◆ Aim of the exercise:
Transcribe the entire listing below exactly.

◆ Available data:
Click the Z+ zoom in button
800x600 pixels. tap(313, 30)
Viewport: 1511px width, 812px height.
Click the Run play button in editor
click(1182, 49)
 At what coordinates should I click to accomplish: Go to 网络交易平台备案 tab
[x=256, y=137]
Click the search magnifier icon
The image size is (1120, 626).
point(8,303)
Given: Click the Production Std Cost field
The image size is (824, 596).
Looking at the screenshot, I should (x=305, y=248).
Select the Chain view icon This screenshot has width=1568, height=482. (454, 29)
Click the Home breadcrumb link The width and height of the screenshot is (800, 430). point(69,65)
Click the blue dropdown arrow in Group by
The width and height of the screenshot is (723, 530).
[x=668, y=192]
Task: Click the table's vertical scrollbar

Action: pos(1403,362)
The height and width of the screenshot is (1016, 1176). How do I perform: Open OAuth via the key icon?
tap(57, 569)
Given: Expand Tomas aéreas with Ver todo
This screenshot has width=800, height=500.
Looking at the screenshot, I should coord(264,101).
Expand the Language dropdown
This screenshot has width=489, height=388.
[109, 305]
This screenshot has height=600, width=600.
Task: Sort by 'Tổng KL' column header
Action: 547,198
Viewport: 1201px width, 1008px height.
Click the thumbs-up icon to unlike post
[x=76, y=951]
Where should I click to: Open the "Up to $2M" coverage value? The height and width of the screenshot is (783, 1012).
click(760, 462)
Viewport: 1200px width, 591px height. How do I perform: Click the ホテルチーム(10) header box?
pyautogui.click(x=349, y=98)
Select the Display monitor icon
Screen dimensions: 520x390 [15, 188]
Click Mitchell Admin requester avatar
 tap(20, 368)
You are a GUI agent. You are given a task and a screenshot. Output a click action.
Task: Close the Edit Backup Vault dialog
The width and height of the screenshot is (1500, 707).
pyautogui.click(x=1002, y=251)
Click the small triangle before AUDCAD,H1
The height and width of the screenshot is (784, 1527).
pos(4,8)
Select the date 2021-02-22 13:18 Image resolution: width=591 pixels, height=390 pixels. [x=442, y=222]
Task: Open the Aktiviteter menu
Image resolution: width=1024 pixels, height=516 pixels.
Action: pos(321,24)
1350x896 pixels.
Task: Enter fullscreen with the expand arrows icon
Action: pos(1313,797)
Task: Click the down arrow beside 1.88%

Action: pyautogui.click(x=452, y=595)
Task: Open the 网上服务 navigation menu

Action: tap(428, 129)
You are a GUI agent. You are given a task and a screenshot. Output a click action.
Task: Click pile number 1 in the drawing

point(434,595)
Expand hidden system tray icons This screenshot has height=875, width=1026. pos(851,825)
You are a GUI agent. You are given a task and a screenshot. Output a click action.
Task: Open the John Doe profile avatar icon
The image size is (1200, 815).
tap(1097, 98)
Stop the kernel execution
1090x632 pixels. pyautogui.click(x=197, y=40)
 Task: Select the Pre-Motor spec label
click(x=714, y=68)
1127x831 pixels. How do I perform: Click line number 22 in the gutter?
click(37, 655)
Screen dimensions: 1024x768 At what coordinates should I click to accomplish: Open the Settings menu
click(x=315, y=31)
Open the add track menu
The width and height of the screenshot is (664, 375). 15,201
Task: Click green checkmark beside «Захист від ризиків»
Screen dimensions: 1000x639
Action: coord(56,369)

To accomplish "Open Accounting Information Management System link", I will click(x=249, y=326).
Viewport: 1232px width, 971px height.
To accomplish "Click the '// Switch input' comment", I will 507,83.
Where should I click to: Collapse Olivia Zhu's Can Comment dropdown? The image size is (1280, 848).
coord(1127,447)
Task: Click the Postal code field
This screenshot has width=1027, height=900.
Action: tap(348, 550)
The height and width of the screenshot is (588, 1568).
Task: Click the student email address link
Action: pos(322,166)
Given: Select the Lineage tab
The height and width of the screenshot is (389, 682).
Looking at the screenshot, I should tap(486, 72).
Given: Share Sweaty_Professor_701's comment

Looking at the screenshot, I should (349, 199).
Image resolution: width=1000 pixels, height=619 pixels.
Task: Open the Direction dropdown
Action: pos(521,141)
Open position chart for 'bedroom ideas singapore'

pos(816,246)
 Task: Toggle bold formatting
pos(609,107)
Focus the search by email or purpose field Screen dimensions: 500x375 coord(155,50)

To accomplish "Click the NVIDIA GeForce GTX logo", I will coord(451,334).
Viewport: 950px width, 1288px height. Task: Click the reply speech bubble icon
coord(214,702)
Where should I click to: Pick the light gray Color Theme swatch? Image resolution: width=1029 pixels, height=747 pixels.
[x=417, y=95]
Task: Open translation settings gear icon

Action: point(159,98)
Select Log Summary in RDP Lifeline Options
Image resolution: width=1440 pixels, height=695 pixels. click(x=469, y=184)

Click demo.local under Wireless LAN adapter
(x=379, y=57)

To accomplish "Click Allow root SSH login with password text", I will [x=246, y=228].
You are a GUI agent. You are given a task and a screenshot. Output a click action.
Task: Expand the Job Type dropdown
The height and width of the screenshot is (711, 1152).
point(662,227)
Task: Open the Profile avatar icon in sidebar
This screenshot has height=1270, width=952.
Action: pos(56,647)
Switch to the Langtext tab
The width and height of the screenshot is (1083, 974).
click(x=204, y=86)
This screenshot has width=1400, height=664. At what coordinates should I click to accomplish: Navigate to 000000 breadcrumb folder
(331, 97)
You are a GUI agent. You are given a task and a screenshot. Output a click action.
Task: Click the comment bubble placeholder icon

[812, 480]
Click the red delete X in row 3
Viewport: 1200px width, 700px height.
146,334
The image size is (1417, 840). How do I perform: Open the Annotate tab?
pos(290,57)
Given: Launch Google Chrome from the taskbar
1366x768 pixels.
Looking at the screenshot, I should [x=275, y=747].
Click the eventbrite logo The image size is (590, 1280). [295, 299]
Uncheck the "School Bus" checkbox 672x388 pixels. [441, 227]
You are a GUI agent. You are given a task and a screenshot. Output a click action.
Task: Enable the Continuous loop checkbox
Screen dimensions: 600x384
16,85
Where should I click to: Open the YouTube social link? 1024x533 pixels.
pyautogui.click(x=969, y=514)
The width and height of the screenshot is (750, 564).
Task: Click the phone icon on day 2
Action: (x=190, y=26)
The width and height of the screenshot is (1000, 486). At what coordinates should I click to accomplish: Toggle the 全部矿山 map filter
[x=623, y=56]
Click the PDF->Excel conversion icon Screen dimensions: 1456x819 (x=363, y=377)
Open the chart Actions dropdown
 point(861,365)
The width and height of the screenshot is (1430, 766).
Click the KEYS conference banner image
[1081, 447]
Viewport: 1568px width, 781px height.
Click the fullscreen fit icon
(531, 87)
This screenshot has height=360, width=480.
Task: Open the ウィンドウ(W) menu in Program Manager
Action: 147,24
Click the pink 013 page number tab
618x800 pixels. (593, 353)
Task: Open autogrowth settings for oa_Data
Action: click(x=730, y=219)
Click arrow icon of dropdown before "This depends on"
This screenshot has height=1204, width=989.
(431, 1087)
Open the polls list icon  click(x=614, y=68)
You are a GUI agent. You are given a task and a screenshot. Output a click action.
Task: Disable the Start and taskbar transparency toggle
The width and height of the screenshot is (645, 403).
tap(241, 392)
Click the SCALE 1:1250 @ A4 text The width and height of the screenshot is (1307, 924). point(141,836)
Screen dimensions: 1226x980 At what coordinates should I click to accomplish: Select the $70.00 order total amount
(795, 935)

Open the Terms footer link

◆ Result below:
Click the Z+ zoom in button
800x600 pixels. tap(313, 30)
Viewport: 1511px width, 812px height.
Click the Run play button in editor
click(1182, 49)
 At what coordinates should I click to accomplish: Go to 网络交易平台备案 tab
[x=256, y=137]
Click the search magnifier icon
The image size is (1120, 626).
point(8,303)
Given: Click the Production Std Cost field
The image size is (824, 596).
Looking at the screenshot, I should (x=305, y=248).
Select the Chain view icon This screenshot has width=1568, height=482. (454, 29)
Click the Home breadcrumb link The width and height of the screenshot is (800, 430). point(69,65)
Click the blue dropdown arrow in Group by
The width and height of the screenshot is (723, 530).
[x=668, y=192]
Task: Click the table's vertical scrollbar

Action: pos(1403,362)
The height and width of the screenshot is (1016, 1176). How do I perform: Open OAuth via the key icon?
tap(57, 569)
Given: Expand Tomas aéreas with Ver todo
This screenshot has width=800, height=500.
Looking at the screenshot, I should coord(264,101).
Expand the Language dropdown
This screenshot has width=489, height=388.
[109, 305]
This screenshot has height=600, width=600.
Task: Sort by 'Tổng KL' column header
Action: 547,198
Viewport: 1201px width, 1008px height.
Click the thumbs-up icon to unlike post
[x=76, y=951]
Where should I click to: Open the "Up to $2M" coverage value? The height and width of the screenshot is (783, 1012).
click(760, 462)
Viewport: 1200px width, 591px height. How do I perform: Click the ホテルチーム(10) header box?
pyautogui.click(x=349, y=98)
Select the Display monitor icon
Screen dimensions: 520x390 [15, 188]
Click Mitchell Admin requester avatar
 tap(20, 368)
You are a GUI agent. You are given a task and a screenshot. Output a click action.
Task: Close the Edit Backup Vault dialog
The width and height of the screenshot is (1500, 707).
pyautogui.click(x=1002, y=251)
Click the small triangle before AUDCAD,H1
The height and width of the screenshot is (784, 1527).
pos(4,8)
Select the date 2021-02-22 13:18 Image resolution: width=591 pixels, height=390 pixels. [x=442, y=222]
Task: Open the Aktiviteter menu
Image resolution: width=1024 pixels, height=516 pixels.
Action: pos(321,24)
1350x896 pixels.
Task: Enter fullscreen with the expand arrows icon
Action: pos(1313,797)
Task: Click the down arrow beside 1.88%

Action: pyautogui.click(x=452, y=595)
Task: Open the 网上服务 navigation menu

Action: tap(428, 129)
You are a GUI agent. You are given a task and a screenshot. Output a click action.
Task: Click pile number 1 in the drawing

point(434,595)
Expand hidden system tray icons This screenshot has height=875, width=1026. pos(851,825)
You are a GUI agent. You are given a task and a screenshot. Output a click action.
Task: Open the John Doe profile avatar icon
The image size is (1200, 815).
tap(1097, 98)
Stop the kernel execution
1090x632 pixels. pyautogui.click(x=197, y=40)
 Task: Select the Pre-Motor spec label
click(x=714, y=68)
1127x831 pixels. How do I perform: Click line number 22 in the gutter?
click(37, 655)
Screen dimensions: 1024x768 At what coordinates should I click to accomplish: Open the Settings menu
click(x=315, y=31)
Open the add track menu
The width and height of the screenshot is (664, 375). 15,201
Task: Click green checkmark beside «Захист від ризиків»
Screen dimensions: 1000x639
Action: coord(56,369)

To accomplish "Open Accounting Information Management System link", I will click(x=249, y=326).
Viewport: 1232px width, 971px height.
To accomplish "Click the '// Switch input' comment", I will 507,83.
Where should I click to: Collapse Olivia Zhu's Can Comment dropdown? The image size is (1280, 848).
coord(1127,447)
Task: Click the Postal code field
This screenshot has width=1027, height=900.
Action: tap(348, 550)
The height and width of the screenshot is (588, 1568).
Task: Click the student email address link
Action: pos(322,166)
Given: Select the Lineage tab
The height and width of the screenshot is (389, 682).
Looking at the screenshot, I should tap(486, 72).
Given: Share Sweaty_Professor_701's comment

Looking at the screenshot, I should (349, 199).
Image resolution: width=1000 pixels, height=619 pixels.
Task: Open the Direction dropdown
Action: pos(521,141)
Open position chart for 'bedroom ideas singapore'

pos(816,246)
 Task: Toggle bold formatting
pos(609,107)
Focus the search by email or purpose field Screen dimensions: 500x375 coord(155,50)

To accomplish "Click the NVIDIA GeForce GTX logo", I will coord(451,334).
Viewport: 950px width, 1288px height. Task: Click the reply speech bubble icon
coord(214,702)
Where should I click to: Pick the light gray Color Theme swatch? Image resolution: width=1029 pixels, height=747 pixels.
[x=417, y=95]
Task: Open translation settings gear icon

Action: point(159,98)
Select Log Summary in RDP Lifeline Options
Image resolution: width=1440 pixels, height=695 pixels. click(x=469, y=184)

Click demo.local under Wireless LAN adapter
(x=379, y=57)

To accomplish "Click Allow root SSH login with password text", I will [x=246, y=228].
You are a GUI agent. You are given a task and a screenshot. Output a click action.
Task: Expand the Job Type dropdown
The height and width of the screenshot is (711, 1152).
point(662,227)
Task: Open the Profile avatar icon in sidebar
This screenshot has height=1270, width=952.
Action: pos(56,647)
Switch to the Langtext tab
The width and height of the screenshot is (1083, 974).
click(x=204, y=86)
This screenshot has width=1400, height=664. At what coordinates should I click to accomplish: Navigate to 000000 breadcrumb folder
(331, 97)
You are a GUI agent. You are given a task and a screenshot. Output a click action.
Task: Click the comment bubble placeholder icon

[812, 480]
Click the red delete X in row 3
Viewport: 1200px width, 700px height.
146,334
The image size is (1417, 840). How do I perform: Open the Annotate tab?
pos(290,57)
Given: Launch Google Chrome from the taskbar
1366x768 pixels.
Looking at the screenshot, I should [x=275, y=747].
Click the eventbrite logo The image size is (590, 1280). [295, 299]
Uncheck the "School Bus" checkbox 672x388 pixels. [441, 227]
You are a GUI agent. You are given a task and a screenshot. Output a click action.
Task: Enable the Continuous loop checkbox
Screen dimensions: 600x384
16,85
Where should I click to: Open the YouTube social link? 1024x533 pixels.
pyautogui.click(x=969, y=514)
The width and height of the screenshot is (750, 564).
Task: Click the phone icon on day 2
Action: (x=190, y=26)
The width and height of the screenshot is (1000, 486). At what coordinates should I click to accomplish: Toggle the 全部矿山 map filter
[x=623, y=56]
Click the PDF->Excel conversion icon Screen dimensions: 1456x819 (x=363, y=377)
Open the chart Actions dropdown
 point(861,365)
The width and height of the screenshot is (1430, 766).
Click the KEYS conference banner image
[1081, 447]
Viewport: 1568px width, 781px height.
Click the fullscreen fit icon
(531, 87)
This screenshot has height=360, width=480.
Task: Open the ウィンドウ(W) menu in Program Manager
Action: 147,24
Click the pink 013 page number tab
618x800 pixels. (593, 353)
Task: Open autogrowth settings for oa_Data
Action: click(x=730, y=219)
Click arrow icon of dropdown before "This depends on"
This screenshot has height=1204, width=989.
(431, 1087)
Open the polls list icon  click(x=614, y=68)
You are a GUI agent. You are given a task and a screenshot. Output a click action.
Task: Disable the Start and taskbar transparency toggle
The width and height of the screenshot is (645, 403).
tap(241, 392)
Click the SCALE 1:1250 @ A4 text The width and height of the screenshot is (1307, 924). point(141,836)
Screen dimensions: 1226x980 At what coordinates should I click to accomplish: Select the $70.00 order total amount
(795, 935)

Open the Terms footer link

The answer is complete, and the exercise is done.